The second chapter is aimed at measuring the impact of both idiosyncratic and covariate shocks on household consumption growth. We show that rainfall shocks have persistent impacts on consumption growth for poor households. A large part of rainfall shocks is uninsured for both the poor and non poor. The richer households however manage to cope with the shock and catch up within a year whereas poor’s consumption is permanently set on a lower growth path because of the consequence of the shock. This result suggests that risk management strategies of poor households are less efficient to smooth consumption that those from the rich households.
The third chapter thus examines risk management strategies by wealth level. Since the market fails to provide efficient credit and insurance services, households have to develop informal risk management strategies. We assess that these strategies are such that poor households have lower capacities to cope with shocks ex‐post than the richer households. On the one hand they have fewer buffer stocks. On the other hand they participate less to informal mutual insurance. They are thus obliged to reduce exposure to risk ex‐ante by adopting less risky and less remunerative activities. Since poor are confined in doing less remunerative activities, they cannot accumulate assets that would eventually increase their capacity to cope with shocks ex‐post. Moreover since they adopt less risky activities, they have lower incentives to participate to mutual insurance. Their benefit is limited because sharing income with richer households ex‐post them to the higher risks taken by the rich. Wealth differentiated pattern of informal risk management strategies creates poverty traps.

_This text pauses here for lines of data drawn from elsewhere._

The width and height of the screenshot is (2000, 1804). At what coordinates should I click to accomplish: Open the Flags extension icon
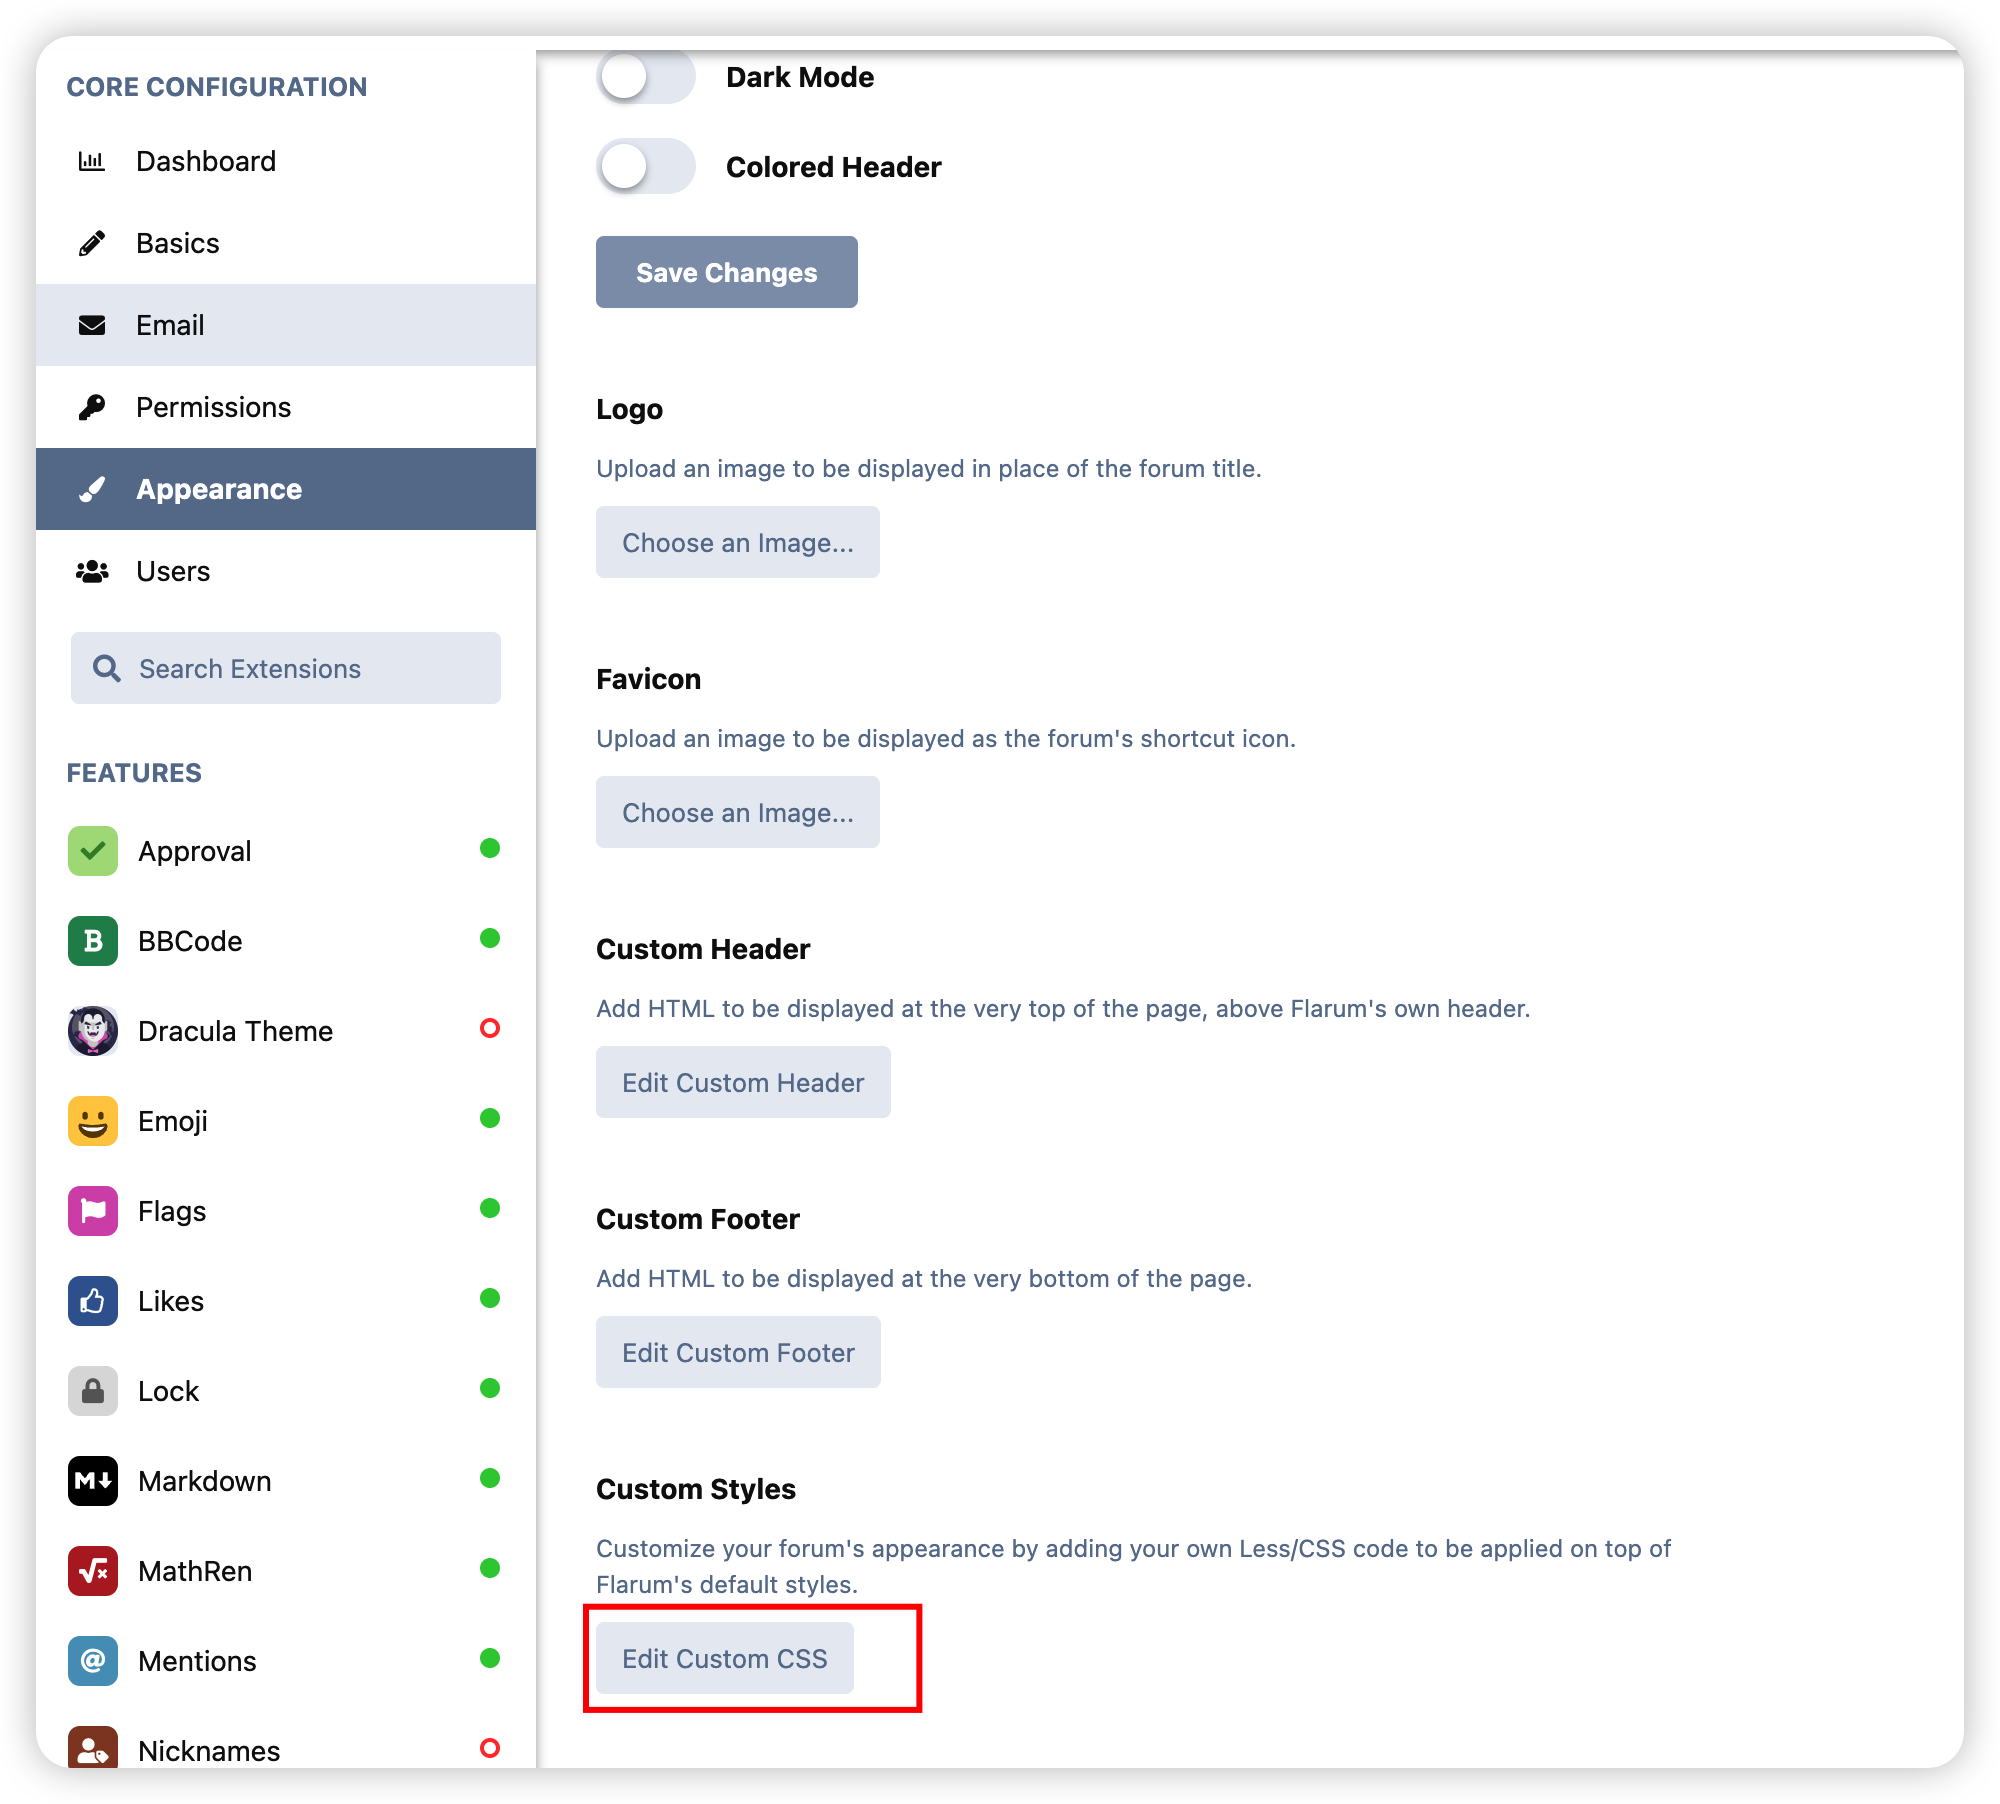93,1211
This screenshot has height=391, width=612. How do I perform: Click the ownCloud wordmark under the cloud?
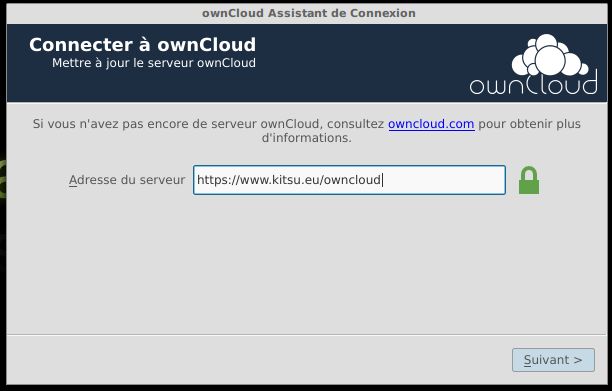point(533,83)
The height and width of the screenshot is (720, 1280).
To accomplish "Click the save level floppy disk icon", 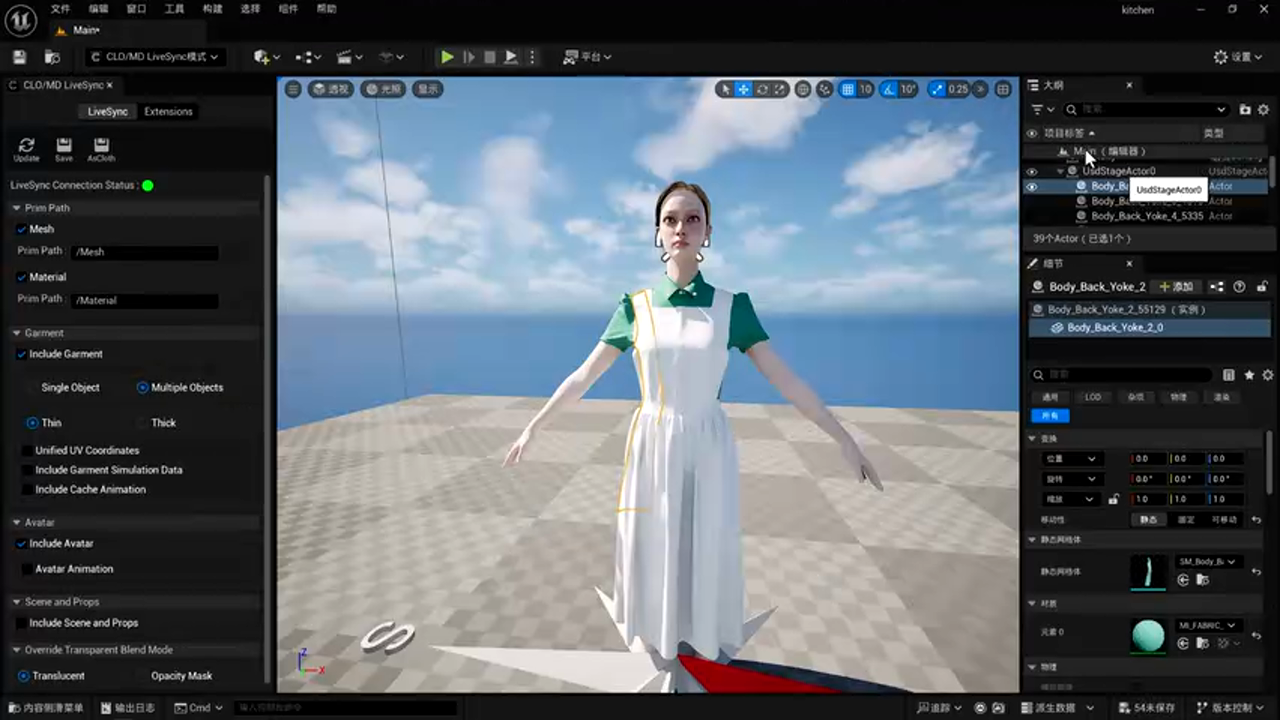I will pos(19,57).
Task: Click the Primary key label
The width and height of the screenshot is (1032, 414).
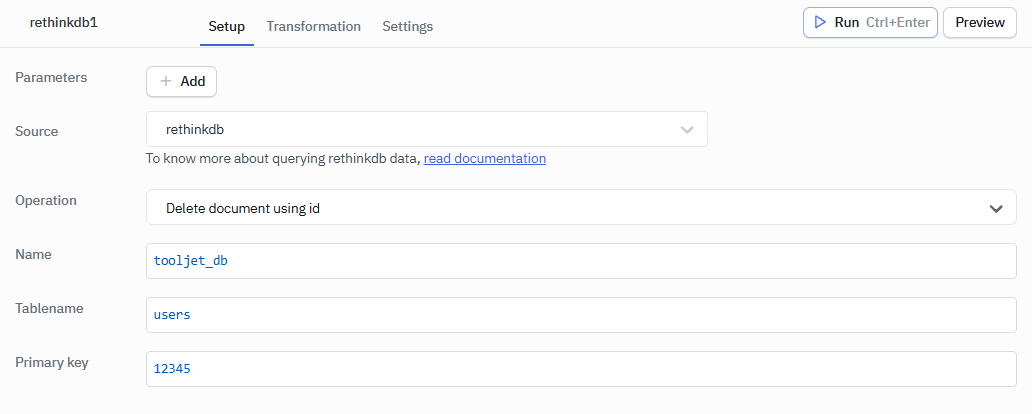Action: (x=52, y=362)
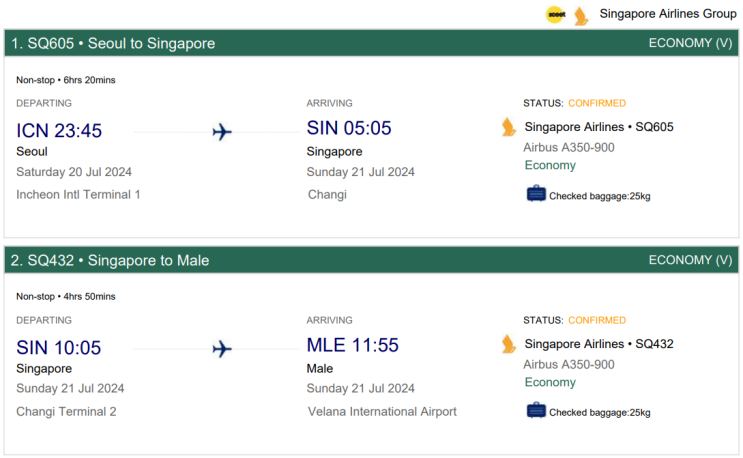Image resolution: width=743 pixels, height=458 pixels.
Task: Click the ECONOMY (V) label for SQ432
Action: tap(690, 260)
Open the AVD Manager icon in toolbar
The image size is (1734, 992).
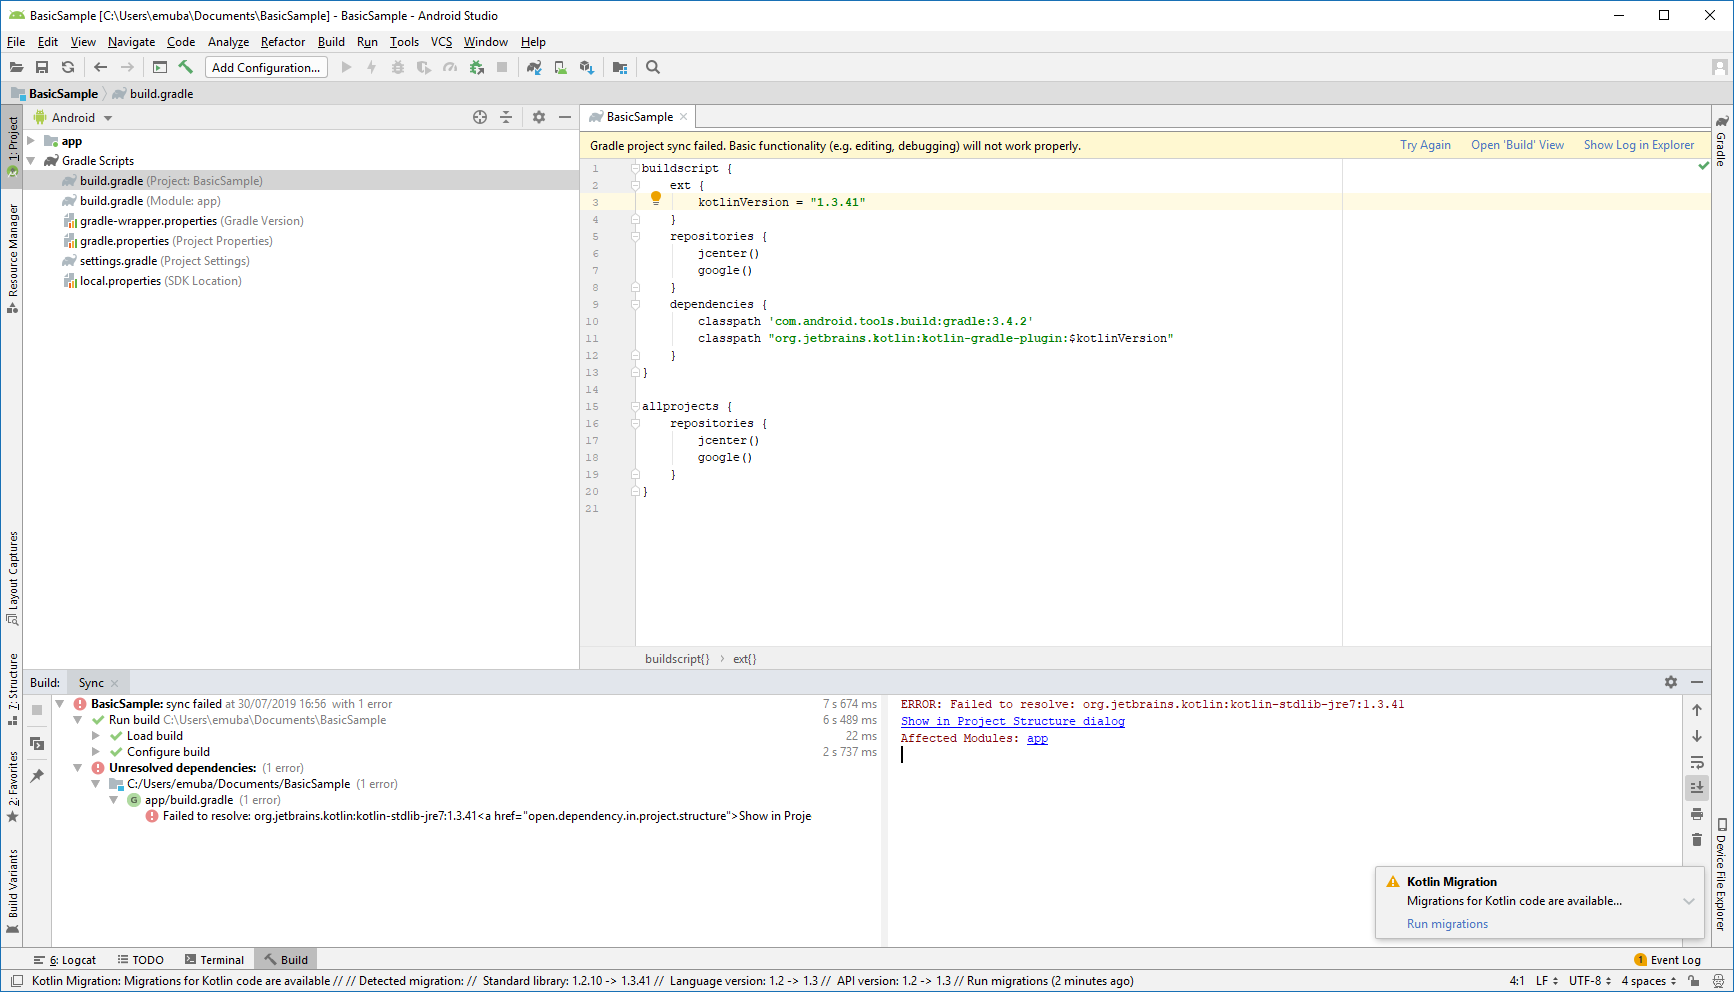click(561, 67)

The second and third chapters show that welfare costs due to shocks and foregone profitable opportunities contribute to persistent poverty. The presence of risk poverty traps has important policy implications. Protection against shocks may matter as much as exogenous improvements of productivity. The poverty trap hypothesis suggests high returns to providing insurance that excludes poor people from more remunerative (and more risky) activities. The easy answer would be to recommend formal insurance as the policy response to break the risk poverty trap. Microinsurance, meaning the provision of insurance tailored to the poor who would otherwise not be able to take insurance has recently received a very large attention. However, if insurance provision is theoretically the right tools, the few empirical evidences available show that microinsurance has not lead to many successes. Uptake is indeed very low. Some of difficulties concern the difficulty of households to understand the product, to trust the provider or simply to afford insurance (Mc Cord, 2001; Radermacher, Dror, & Noble, 2006). Implementation if microinsurance should be done with careful examinations of the local conditions to design a product that fit the needs and gain the trust of potential clients. Marketing efforts have to be important since it is a much more complex product than microcredit. In some places, other insurance‐like mechanisms can do at least as good as the provision of insurance. A caveat of microinsurance literature is to forget to compare insurance with alternative mechanism such as microsaving, emergency credit or public safety nets. Moreover, if micro insurance is aimed at fighting poverty, it is needed to evaluate its distributional impact.


[1] Birth Control was a priority of Ravalomanana’s government program. The Ministry of health was renamed in 2003 the Ministry of Health and Family Planning making Madagascar one of the few place in the world where voluntarily family planning is as a key health intervention is explicitly recognized.